Companions and discoverers, equal and free,
so deep in love we adventured and so far
that we became perhaps more than we are,
and now being home is hardship. Therefore are we
diminished? No. We are of the world again
but still augmented, more than we've ever been.

by Hayden Carruth

Read more of this Carruth's amazing love (and other)poetry here.

3.04.2010

to greet joy without a trace of suspicion

i want to greet joy without a trace of suspicion.

or i want to be able to appreciate the joy i have now without feeling the need to run ahead of it and clear the obstacles, like some kind of joy bodyguard, or a joy curler (yes i just used curling in a metaphor for my attitude towards joy) i want to hastily smooth the surface as it rolls forward... i am desperate to lay down my jacket for joy. for love.

or, if i cant help myself from looking ahead, then i want to at least believe that love lasts. even if it's changing, growing, deepening, darkening, weakening, wounding, scarring, grounding, ever-awakening to reality or in a constant state of complication, i just want to believe to my core that it can endure.

but not endure like a punctured animal drags on, hobbled and in pain, i want the love that made it all begin to endure - even as it takes new shape i am beginning to feel how that familiar strong structure of love can be there, always there, holding everything up like bones.

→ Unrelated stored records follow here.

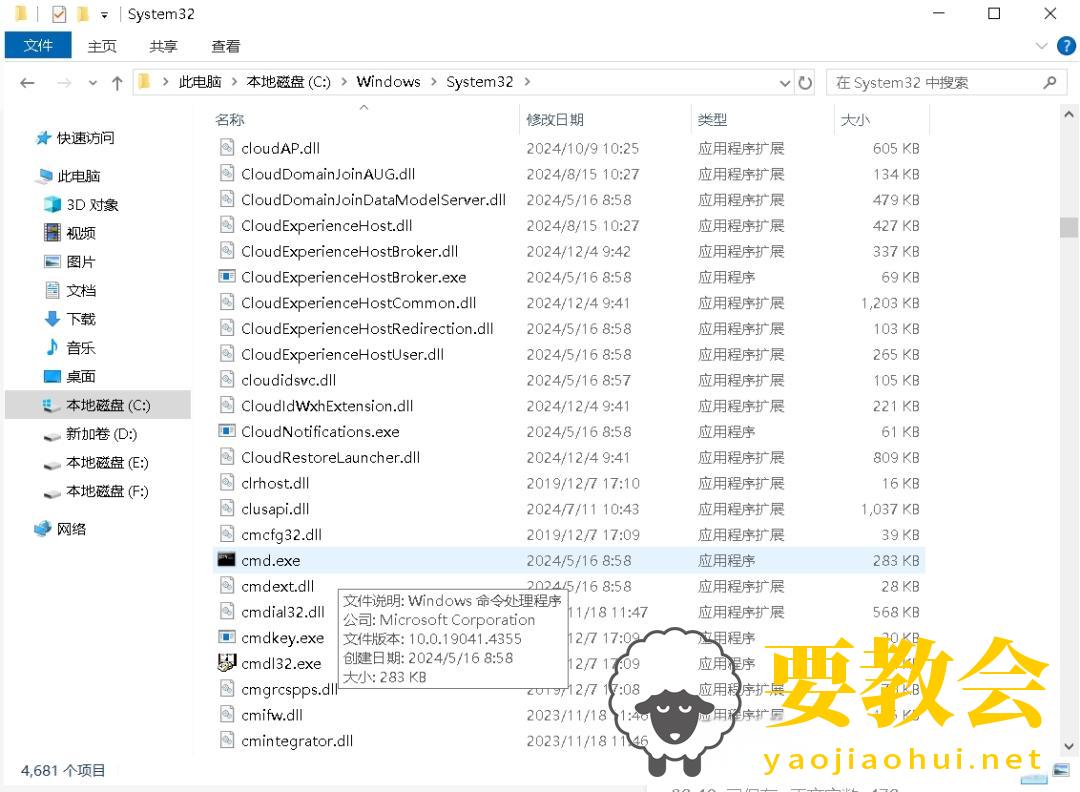Screen dimensions: 1080x792
Task: Click the 在 System32 中搜索 search box
Action: [935, 83]
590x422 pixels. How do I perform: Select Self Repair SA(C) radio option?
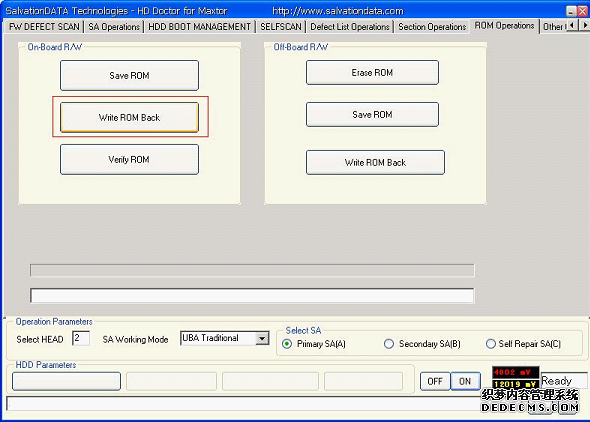click(491, 344)

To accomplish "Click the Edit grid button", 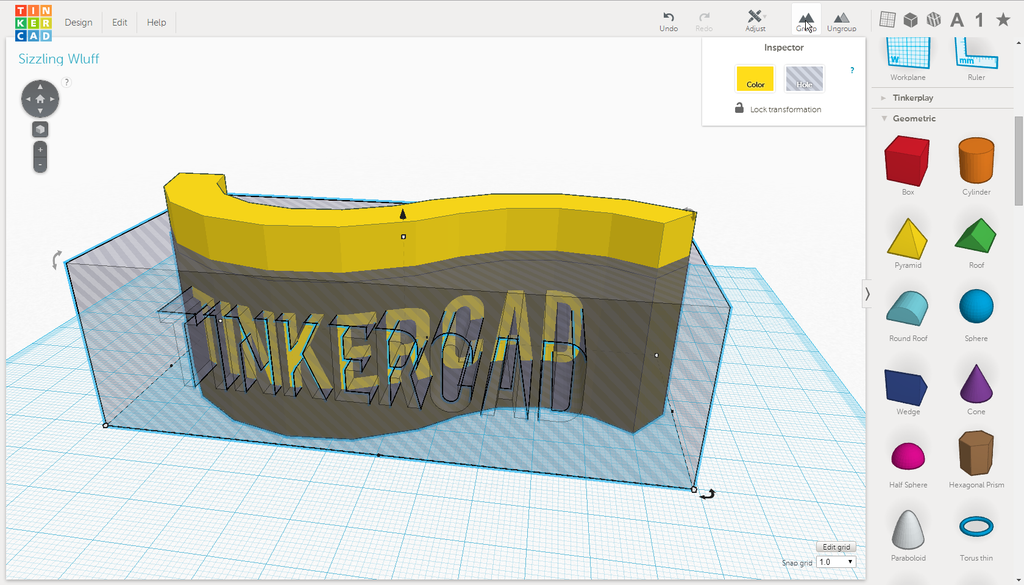I will [836, 547].
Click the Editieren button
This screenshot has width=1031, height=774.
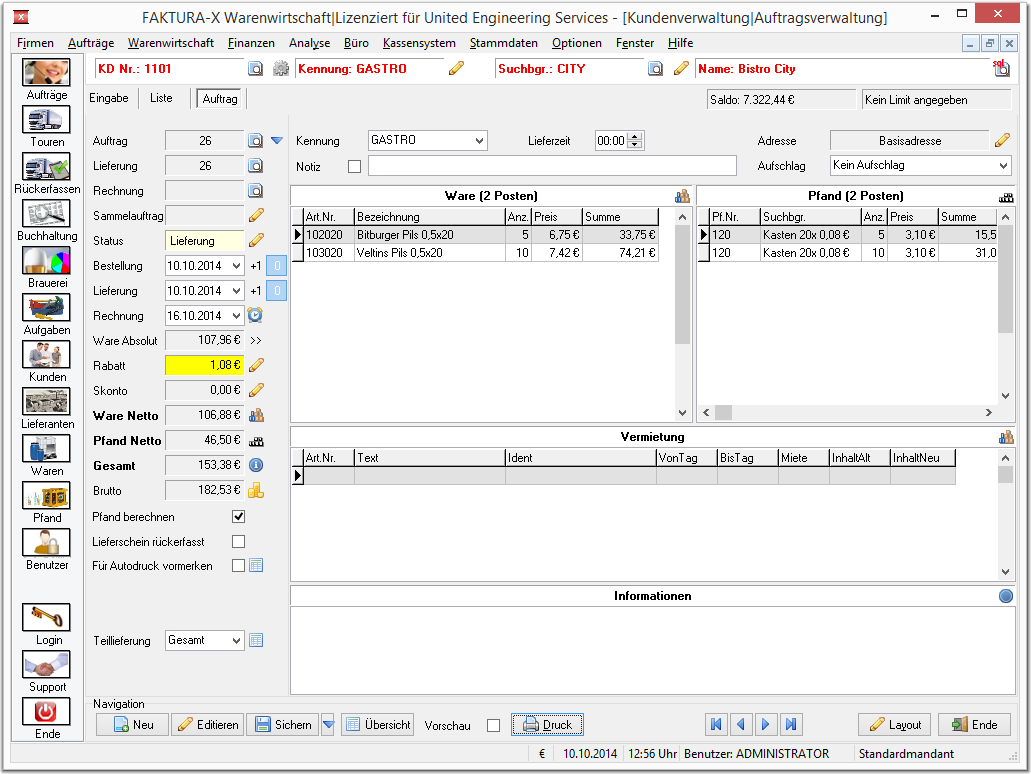pos(208,725)
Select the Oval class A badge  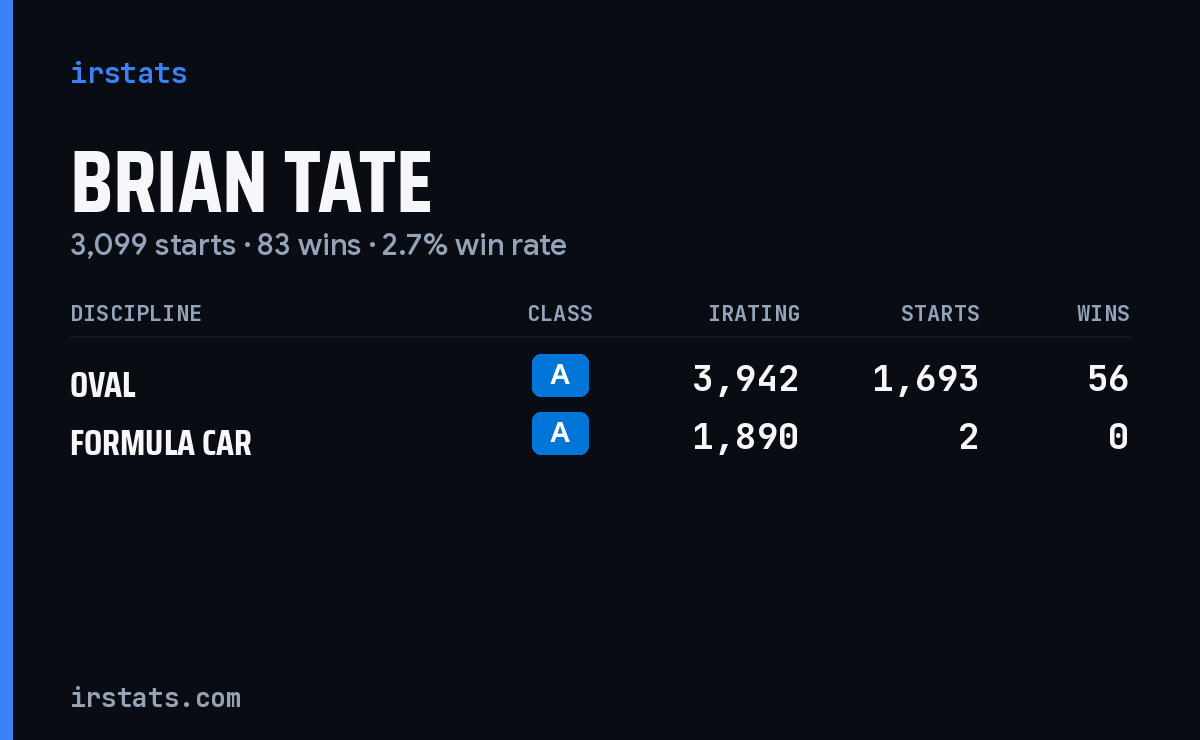[x=560, y=375]
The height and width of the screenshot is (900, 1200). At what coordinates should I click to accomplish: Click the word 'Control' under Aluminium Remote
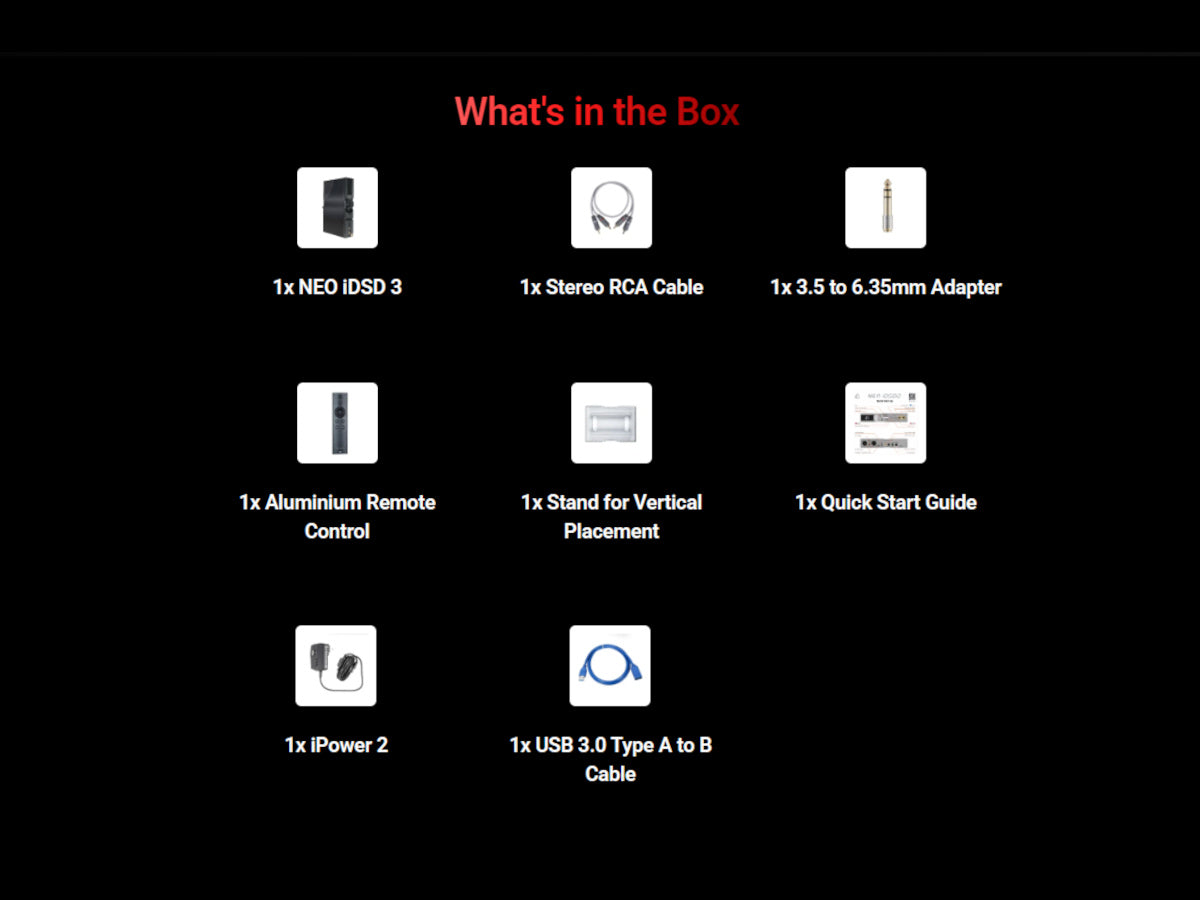[x=337, y=531]
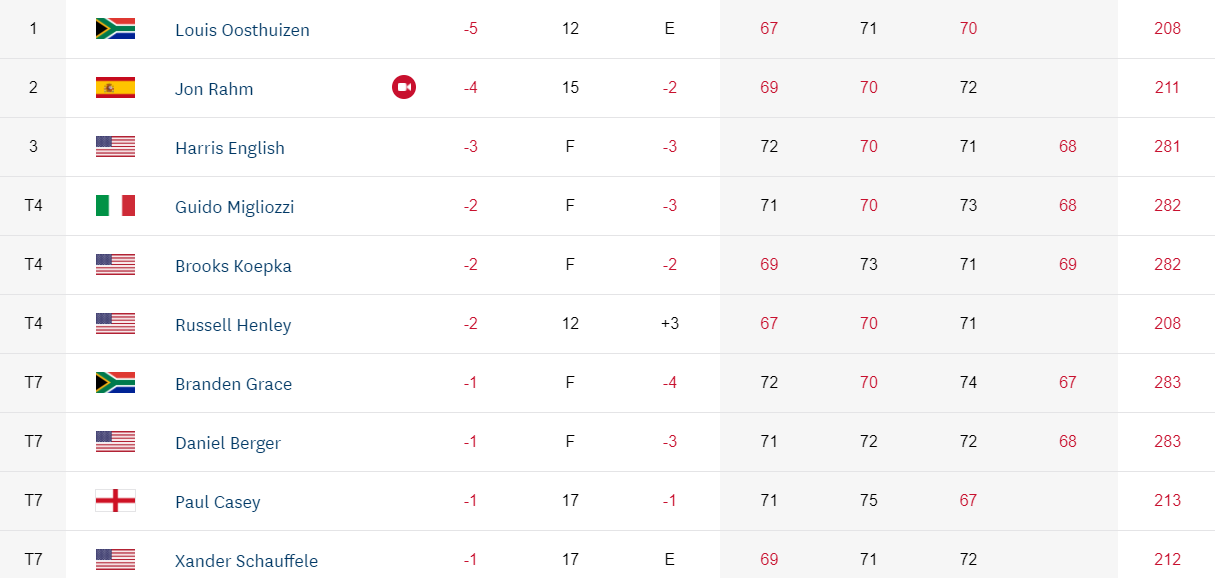Click the Spanish flag beside Jon Rahm
This screenshot has height=578, width=1215.
(115, 87)
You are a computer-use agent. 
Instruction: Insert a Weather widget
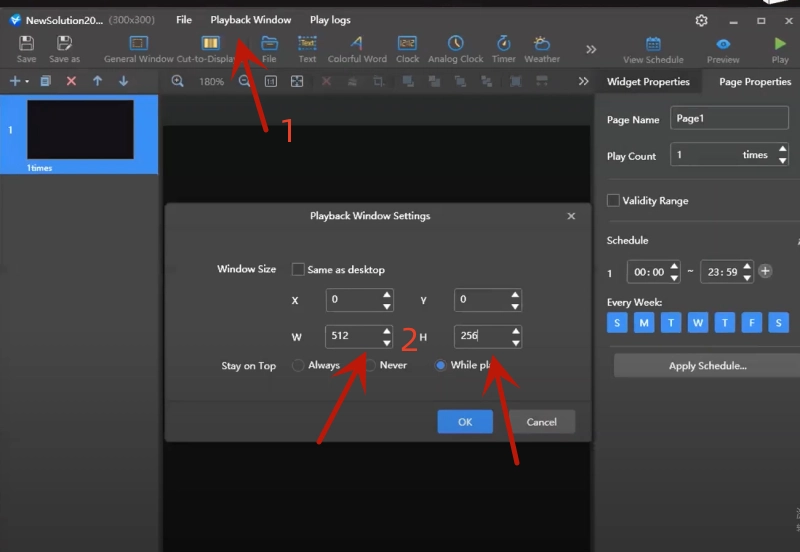tap(542, 43)
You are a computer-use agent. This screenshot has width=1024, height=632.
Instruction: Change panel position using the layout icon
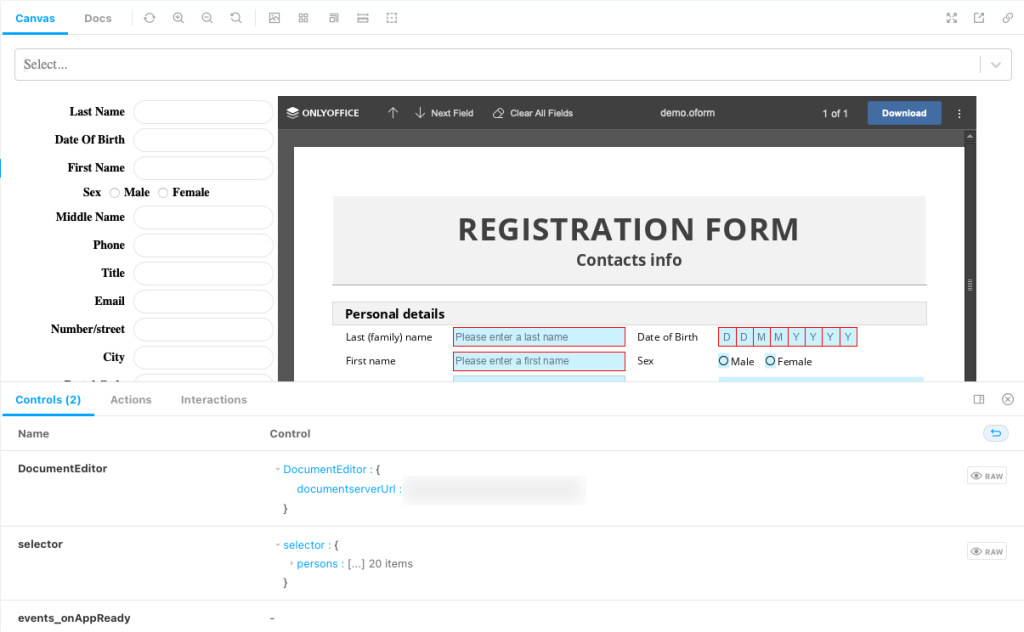pyautogui.click(x=978, y=399)
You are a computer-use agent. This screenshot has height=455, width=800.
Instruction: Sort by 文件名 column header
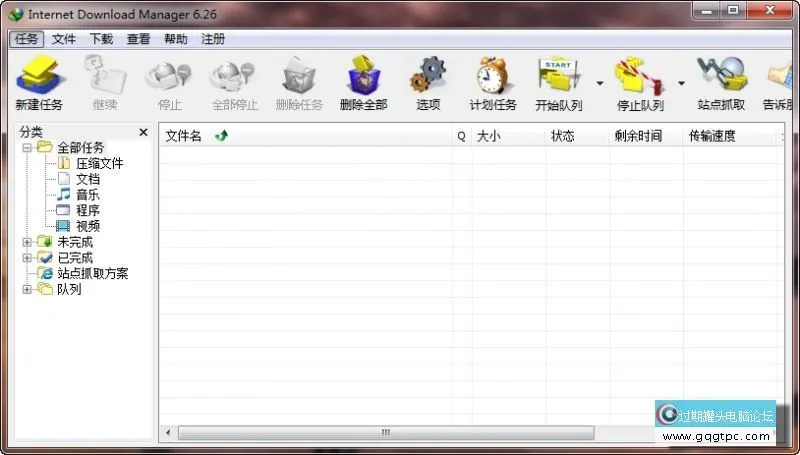click(184, 136)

this may be the biggest challenge of personal life. not just keeping love alive but believing it is possible. thank you stephen dobyns for this tornado of a poem that sucked me in and dropped me off a few counties away.

Waking

Waking, I look at you sleeping beside me.
It is early and the baby in her crib
has begun her conversation with the gods
that direct her, cooing and making small hoots.
Watching you, I see how your face bears the signs
of our time together—for each objective
description, there is the romantic; for each
scientific fact, there's the subjective truth—
this line was caused by days at a microscope,
this from when you thought I no longer loved you.
Last night a friend called to say that he intends
to move out; so simple, he and his wife splitting
like a cell into two separate creatures.
What would happen if we divided ourselves?
As two colors blend on a white pad, so we
have become a third color; or better,
as a wire bites into the tree it surrounds,
so we have grown together. Can you believe
how frightening I find this, to know I have
no life except with you? It's almost enough
to make me destroy it just to protest it.
Always we seemed perched on the brink of chaos.
But today there's just sunlight and the baby's
chatter, her wonder at the way light dances
on the wall. How lucky to be ignorant,
to greet joy without a trace of suspicion,
to take that first step without worrying what
comes trailing after, as night trails after day,
or winter summer, or confusion where all
seemed clear and each moment was its own reward.

by Stephen Dobyns

3.03.2010

i am very tired of the sound of typing

i just want to listen to greg brown's voice and all he has to say that i believe in.